The epiphany I had today goes as follows.

UUIDv4 is a “universally unique” identifier because it’s basically a random number between 1 and 2^128, which is 3.4028237e+38. It’s such an enormous number that the chance you pick two of the same is astronomically low. SHA-256 is almost the same thing: every conceivable piece of information that can ever exist (the input) is assigned a random number between 1 and 2^256, which is 1.1579209e+77 and roughly the number of particles in the universe.

In other words, a hash function assigns every input that can ever exist a random particle in the universe.

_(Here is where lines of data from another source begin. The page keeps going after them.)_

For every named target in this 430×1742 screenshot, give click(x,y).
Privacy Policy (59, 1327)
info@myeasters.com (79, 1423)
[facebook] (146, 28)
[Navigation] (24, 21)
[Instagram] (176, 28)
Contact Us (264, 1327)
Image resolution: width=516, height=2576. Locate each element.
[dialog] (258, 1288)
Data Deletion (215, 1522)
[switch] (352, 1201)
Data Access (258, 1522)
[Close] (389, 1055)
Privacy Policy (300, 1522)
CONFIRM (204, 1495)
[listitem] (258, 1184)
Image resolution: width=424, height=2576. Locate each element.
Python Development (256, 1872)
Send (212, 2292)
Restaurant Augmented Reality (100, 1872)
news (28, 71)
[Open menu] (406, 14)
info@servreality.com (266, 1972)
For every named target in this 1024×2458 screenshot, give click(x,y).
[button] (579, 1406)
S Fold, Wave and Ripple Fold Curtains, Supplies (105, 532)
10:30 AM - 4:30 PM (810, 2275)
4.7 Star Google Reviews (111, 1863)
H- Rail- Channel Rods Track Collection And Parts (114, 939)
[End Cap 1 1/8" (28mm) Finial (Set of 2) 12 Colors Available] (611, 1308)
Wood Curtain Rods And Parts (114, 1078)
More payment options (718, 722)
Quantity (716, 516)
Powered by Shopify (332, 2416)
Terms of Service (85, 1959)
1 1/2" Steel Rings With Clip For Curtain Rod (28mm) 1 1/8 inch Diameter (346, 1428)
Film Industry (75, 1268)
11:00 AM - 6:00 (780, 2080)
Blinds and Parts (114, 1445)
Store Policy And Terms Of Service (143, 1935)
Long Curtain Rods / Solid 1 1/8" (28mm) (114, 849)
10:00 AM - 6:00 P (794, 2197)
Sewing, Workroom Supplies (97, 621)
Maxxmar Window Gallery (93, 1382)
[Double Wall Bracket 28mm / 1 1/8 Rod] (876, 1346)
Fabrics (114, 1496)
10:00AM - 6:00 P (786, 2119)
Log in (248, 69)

We obviously know that there must be collisions because the input is infinite, but the chance of actually finding a collision by trying inputs is tantamount to, “I am going to pick particles in the universe randomly until I get the electron at the end of my nose.”

Once I’d realized this, I realized how exceedingly important it is that the output of the hashing algorithm is random based on the input. We don’t need to worry about collisions if we’re picking randomly from all particles in the universe, but if the hashing function tends to assign particles on Earth then our chance of collision gets a lot higher.

This led me to investigate what hashing randomness is exactly. It appears that in the perfect hashing function, changing exactly one bit in the input should change half the bits of the output. This is called the avalanche effect, and it’s a good thing in cryptography. This makes sense if you think about what it would mean at the extremes if this wasn’t true:

  1. if changing one bit in the input resulted in changing no bits in the output, your hash function is already broken because you’ve already generated a known collision
  2. if changing one bit in the input resulted in changing just one bit in the output, it would be much easier to guess inputs as you could hash any input, get its output, and then explore around the output with the knowledge that the nearby hashes (hashes that are only one bit different than your output) would have inputs only one bit different than your input
  3. if changing one bit in the input resulted in changing all the bits in the output, you’d have collisions like crazy because changing one bit in the input would create the inverse, and changing one bit in that input would create the same output as the original hash
  4. if changing one bit in the input resulted in changing all but one of the bits in the output, it would also be much easier to guess inputs as you could hash any input, gets its output, and explore any hashes who differ by all but one bit with the knowledge that their input must differ from your hash by at most one bit

Cases 2 and 4 are functionally the same, suffering from very high collision and reverse-engineering, because changing any one bit in their inputs can only yield at most N new unique output hashes (where N is the number of bits in the output).

This is why the “change half the bits in the output” is important: it maximizes the number of unique new output hashes that changing any one bit in the input yields. Equivalently, it means that changing any bit in the input makes every single bit in the output have a 50% chance of being 0 and a 50% chance of being 1. In other words, changing one bit in the input creates a totally new random number.